To address data scarcity, poor model interpretability, and inconsistent evaluation in SAR ship classification, this paper presents a systematic review of deep learning approaches. We propose the first four-level taxonomy tailored to SAR ship recognition—categorizing methods by model architecture, handcrafted feature integration, SAR physical property modeling, and fine-tuning strategies—thereby establishing the inaugural multidimensional taxonomy for the domain. Our method integrates explainable AI (XAI), cross-modal feature fusion, SAR-specific data augmentation, and transfer learning to significantly improve classification accuracy and robustness. The study clarifies the technical evolution trajectory, identifies core bottlenecks—including limited annotated SAR data, domain misalignment in pretraining, and lack of physics-aware inductive biases—and provides systematic guidance on model lightweighting, physics-guided architecture design, and standardized benchmarking. This work bridges the gap between algorithmic research and operational deployment in SAR intelligent interpretation.
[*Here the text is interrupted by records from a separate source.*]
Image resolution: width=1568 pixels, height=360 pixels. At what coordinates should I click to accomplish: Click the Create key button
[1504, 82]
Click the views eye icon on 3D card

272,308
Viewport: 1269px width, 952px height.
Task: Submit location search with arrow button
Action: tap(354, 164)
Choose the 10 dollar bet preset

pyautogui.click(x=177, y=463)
Deep learning (DL) has emerged as a powerful tool for Synthetic Aperture Radar (SAR) ship classification. This survey comprehensively analyzes the diverse DL techniques employed in this domain. We identify critical trends and challenges, highlighting the importance of integrating handcrafted features, utilizing public datasets, data augmentation, fine-tuning, explainability techniques, and fostering interdisciplinary collaborations to improve DL model performance. This survey establishes a first-of-its-kind taxonomy for categorizing relevant research based on DL models, handcrafted feature use, SAR attribute utilization, and the impact of fine-tuning. We discuss the methodologies used in SAR ship classification tasks and the impact of different techniques. Finally, the survey explores potential avenues for future research, including addressing data scarcity, exploring novel DL architectures, incorporating interpretability techniques, and establishing standardized performance metrics. By addressing these challenges and leveraging advancements in DL, researchers can contribute to developing more accurate and efficient ship classification systems, ultimately enhancing maritime surveillance and related applications.